→ WHAT THE EXERCISE ASKS
When you reproduce the listing, keep every word as it is and drop the pictures.

→ AVAILABLE RECORDS
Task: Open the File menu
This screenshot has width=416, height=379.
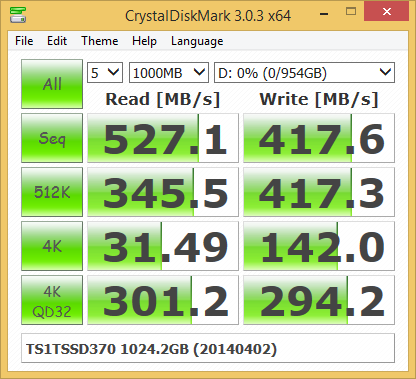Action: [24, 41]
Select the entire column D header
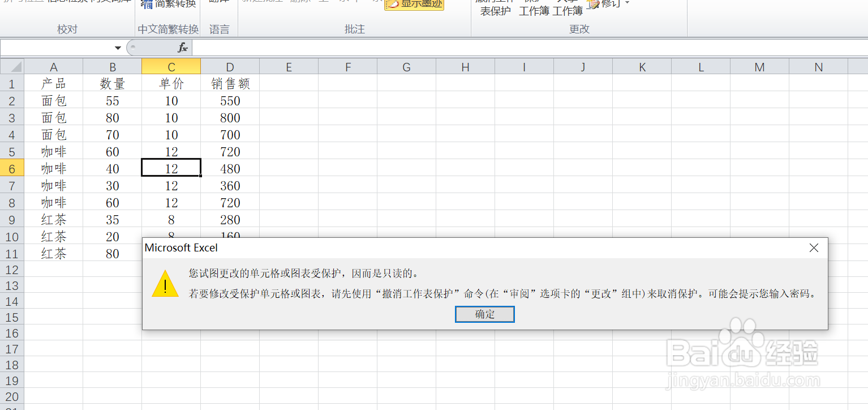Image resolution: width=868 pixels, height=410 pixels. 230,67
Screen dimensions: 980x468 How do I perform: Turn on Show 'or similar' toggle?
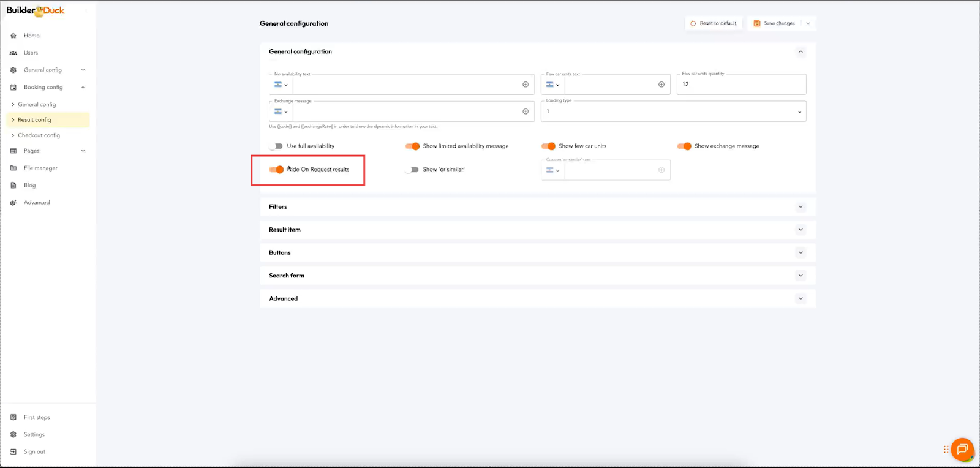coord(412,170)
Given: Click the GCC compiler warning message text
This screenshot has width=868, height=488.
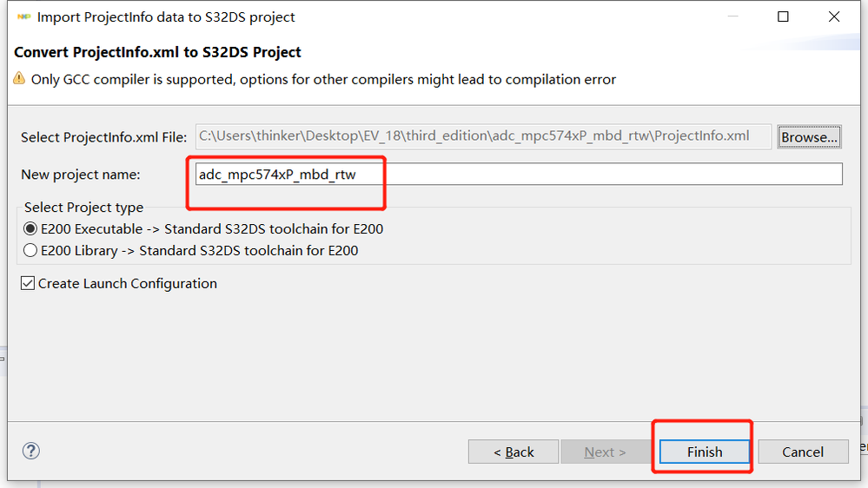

→ YOUR SOLUTION
Task: Open the File menu
This screenshot has width=416, height=379.
Action: [24, 41]
Select the entire column D header
Image resolution: width=868 pixels, height=410 pixels. 230,67
Screen dimensions: 980x468 How do I perform: Turn on Show 'or similar' toggle?
coord(412,170)
Given: Click the GCC compiler warning message text
This screenshot has width=868, height=488.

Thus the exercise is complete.